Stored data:
Start of Block
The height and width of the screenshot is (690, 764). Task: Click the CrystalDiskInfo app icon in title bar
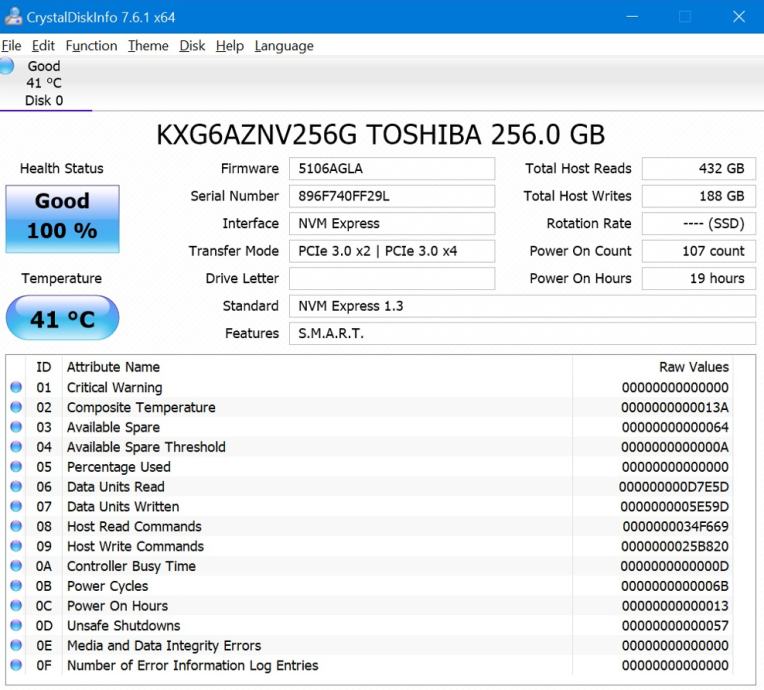tap(13, 17)
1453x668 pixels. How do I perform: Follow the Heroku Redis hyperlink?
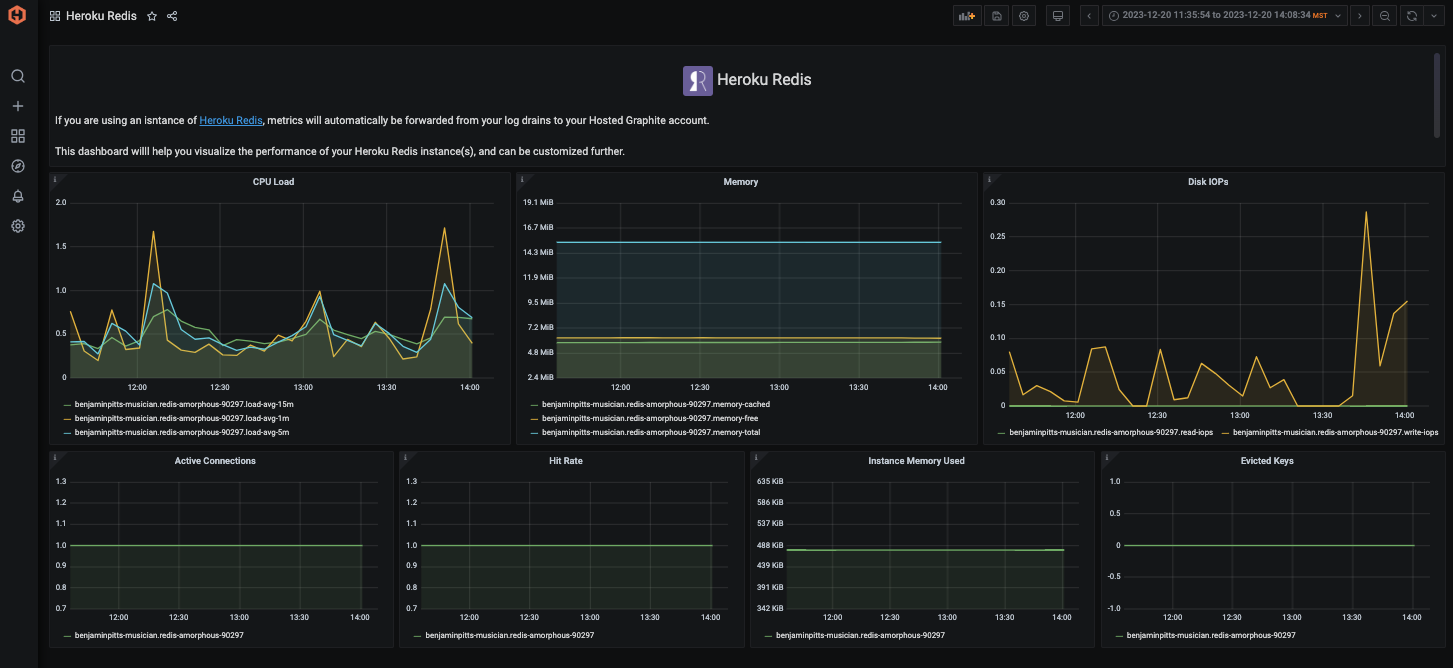[x=230, y=119]
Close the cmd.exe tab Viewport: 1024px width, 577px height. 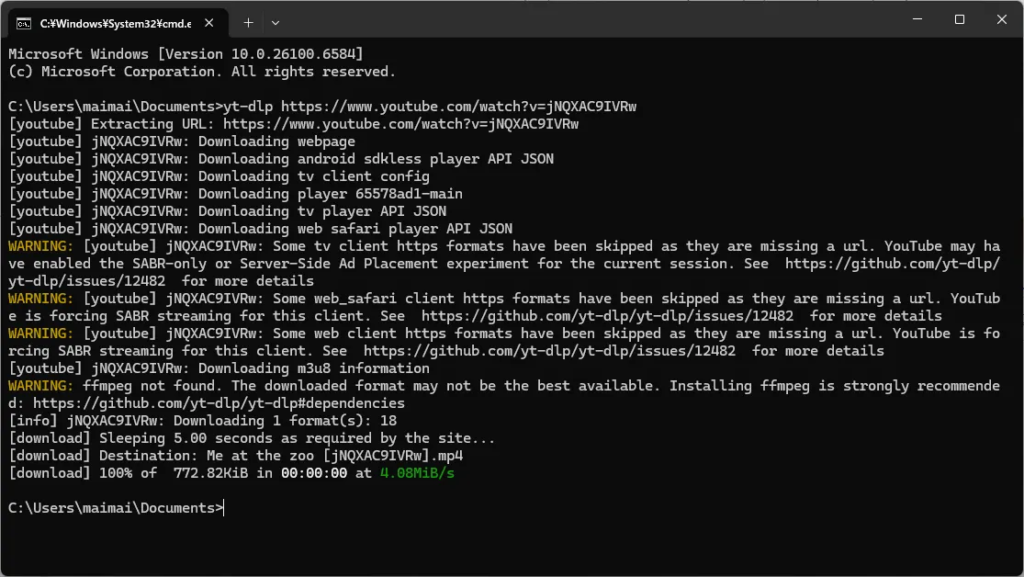click(211, 22)
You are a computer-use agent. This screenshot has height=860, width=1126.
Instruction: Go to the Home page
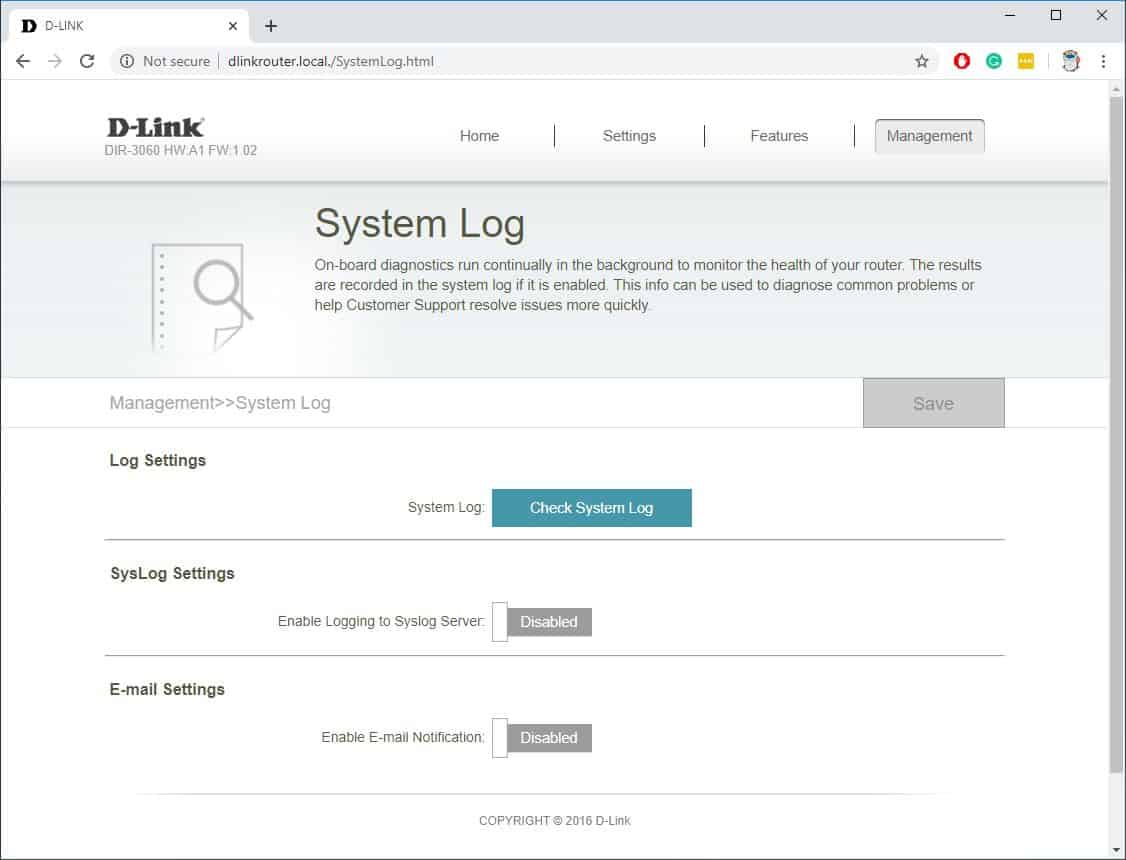[479, 136]
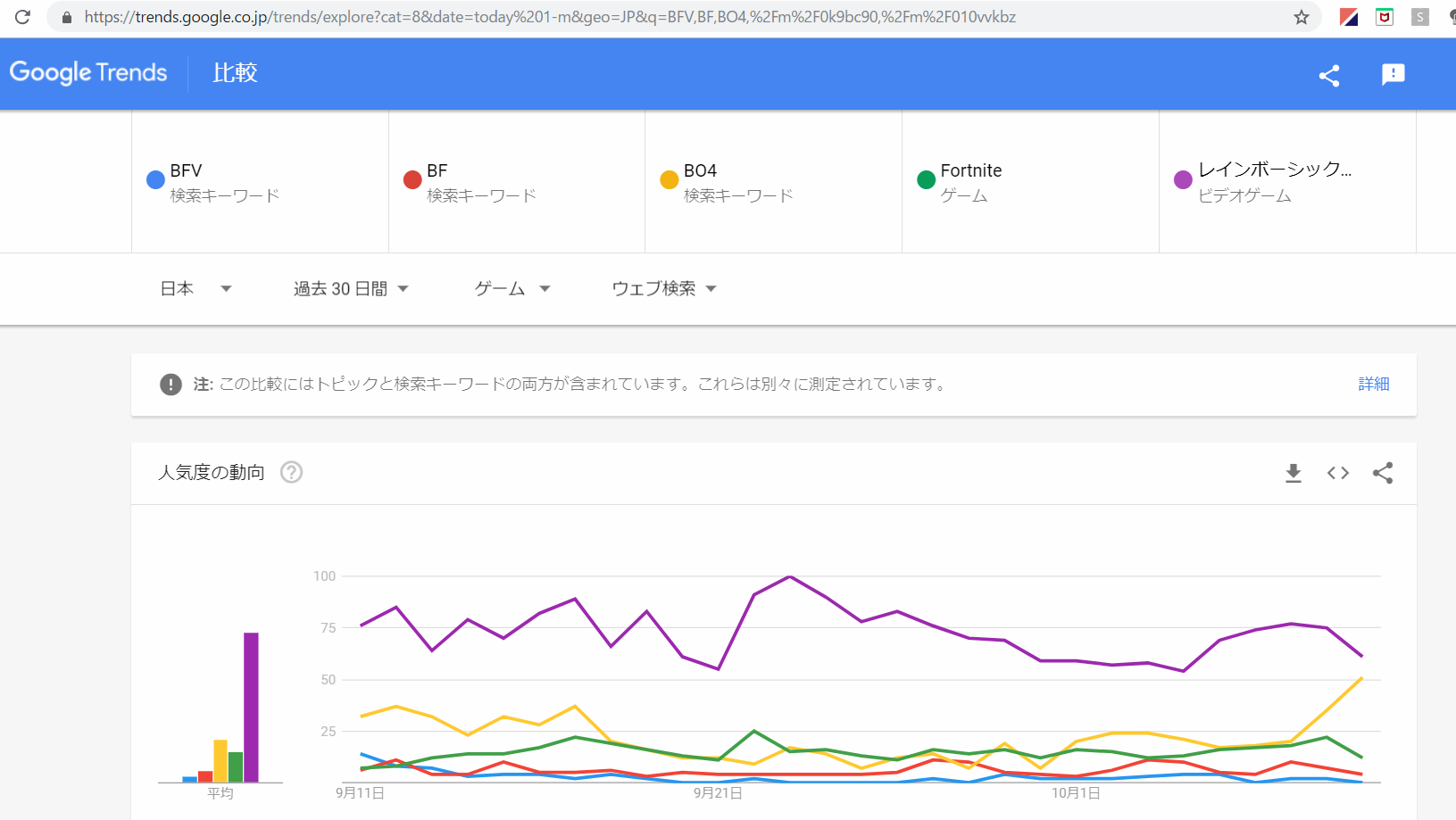The image size is (1456, 820).
Task: Share the 人気度の動向 chart
Action: click(1383, 473)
End of Block
Starting at the line that contains "You are a computer-use" and ending at the final line of the data, reproduce each line exactly. Pictures stay out of the copy.

You are a computer-use agent. This screenshot has height=860, width=1126.
Instruction: Go to the Home page
[479, 136]
The image size is (1456, 820).
Task: Share the 人気度の動向 chart
Action: click(1383, 473)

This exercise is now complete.